Many problems face indigenous people, including: lack of human rights, exploitation of their traditional lands and themselves, and degradation of their culture. In response to the problems faced by these people, the United Nations proclaimed an “International Decade of the World’s Indigenous People” beginning in 1994. The main objective of this proclamation, according to the United Nations, is “the strengthening of international cooperation for the solution of problems faced by indigenous people in such areas as human rights, the environment, development, health, culture and education.” Its major goal is to protect the rights of indigenous people. Such protection would enable them to retain their cultural identity, such as their language and social customs, while participating in the political, economic and social activities of the region in which they reside.
Despite the lofty U.N. goals, the rights and feelings of indigenous people are often ignored or minimized, even by supposedly culturally sensitive developed countries. In the United States many of those in the federal government are pushing to exploit oil resources in the Arctic National Wildlife Refuge on the northern coast of Alaska. The “Gwich’in,” an indigenous people who rely culturally and spiritually on the herds of caribou that live in the region, claim that drilling in the region would devastate their way of life. Thousands of years of culture would be destroyed for a few months’ supply of oil. Drilling efforts have been stymied in the past, but mostly out of concern for environmental factors and not necessarily the needs of the indigenous people. Curiously, another group of indigenous people, the “Inupiat Eskimo,” favor oil drilling in the Arctic National Wildlife Refuge. Because they own considerable amounts of land adjacent to the refuge, they would potentially reap economic benefits from the development of the region.

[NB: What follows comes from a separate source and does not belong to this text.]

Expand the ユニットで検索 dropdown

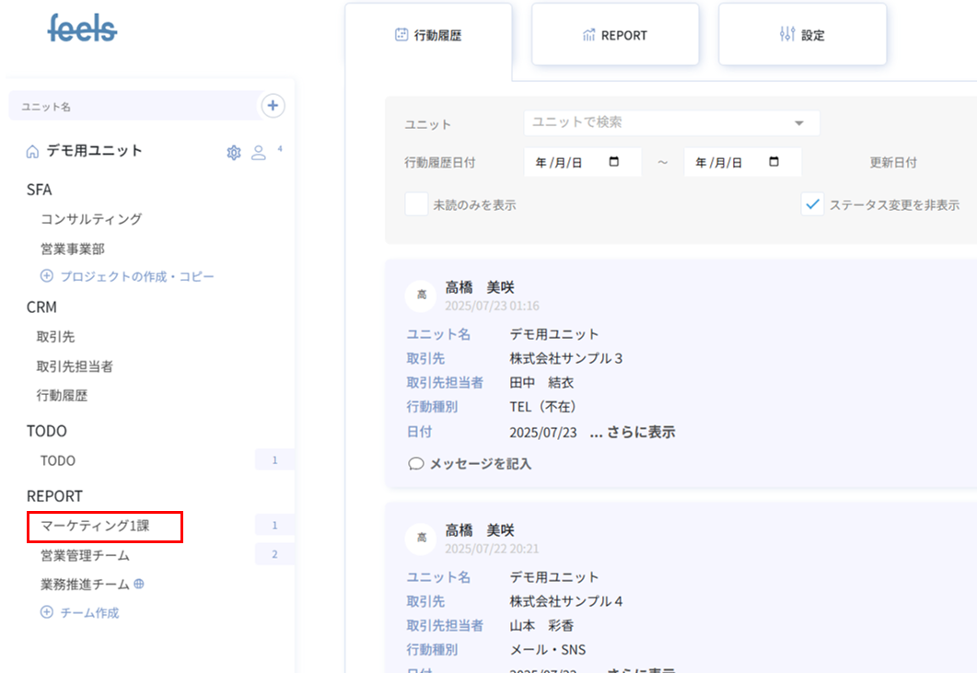click(798, 122)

The heart of most environmental conflicts faced by governments usually involves what constitutes proper and sustainable levels of development. For many indigenous peoples, sustainable development constitutes an integrated wholeness, where no single action is separate from others. They believe that sustainable development requires the maintenance and continuity of life, from generation to generation and that humans are not isolated entities, but are part of larger communities, which include the seas, rivers, mountains, trees, fish, animals and ancestral spirits. These, along with the sun, moon and cosmos, constitute a whole. From the point of view of indigenous people, sustainable development is a process that must integrate spiritual, cultural, economic, social, political, territorial and philosophical ideals.